Grill Top and Water Bowls
The most expensive parts of this build were honestly getting the two grill tops for the insides. The interior 12-inch Grill top only cost me $11; however, the top 16-inch Grill top cost me $42.
Thankfully, the smoker still had the water bowls and they were already in pretty good shape, so all I had to do was clean those up with a little bit of sandpaper and then primer.
The Gas Conversion
Because I’m converting this to be gas-powered, I needed a different way to hold chips. To do this, I put a 12-inch Grill at the bottom near the door entrance so that I can use a simple Coal Chest for holding the wood chips above the gas flame. This actually worked out really well; however, I need to use much bigger chips in the future for it to make a really nice smoke.

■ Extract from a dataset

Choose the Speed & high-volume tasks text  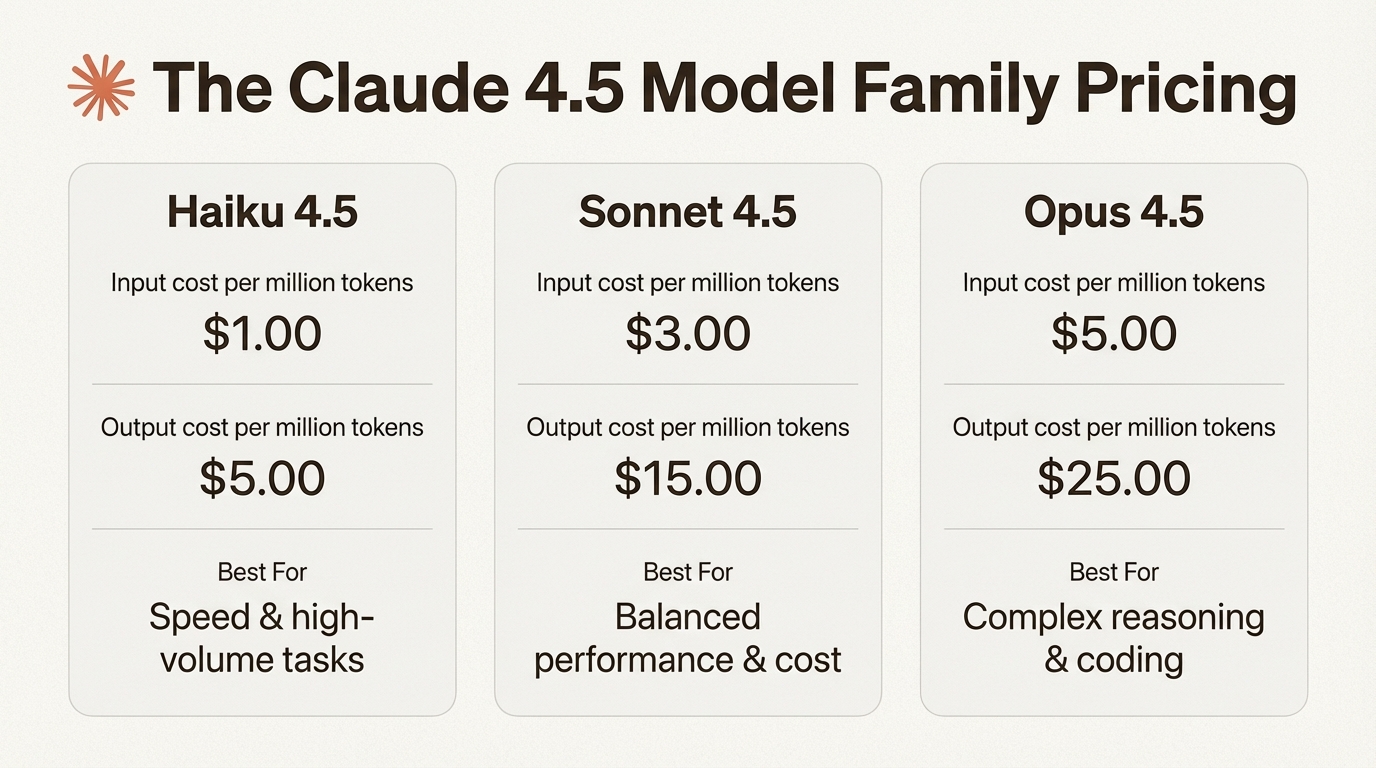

I then added a thermometer down by the gas itself. Although there was one thermometer already on the lid, it is not very detailed (it gave more temperature ranges than actual numbers). So I added a second thermometer at the very top, so I actually know what the temperature is.
Finally, I need to add a vent to allow heat to escape. I was initially very concerned with how this was going to retain heat; however, after my first two times smoking, I actually overcooked the meat because it was retaining heat a little too well.
I needed to name this smoker. I got the idea to use Aurebesh from Star Wars. The top says, Yolo Grill Master 9000
The two significant changes I’m going to do on this build is to add another thermometer and to add a vent or potentially a smokestack to allow more heat to escape.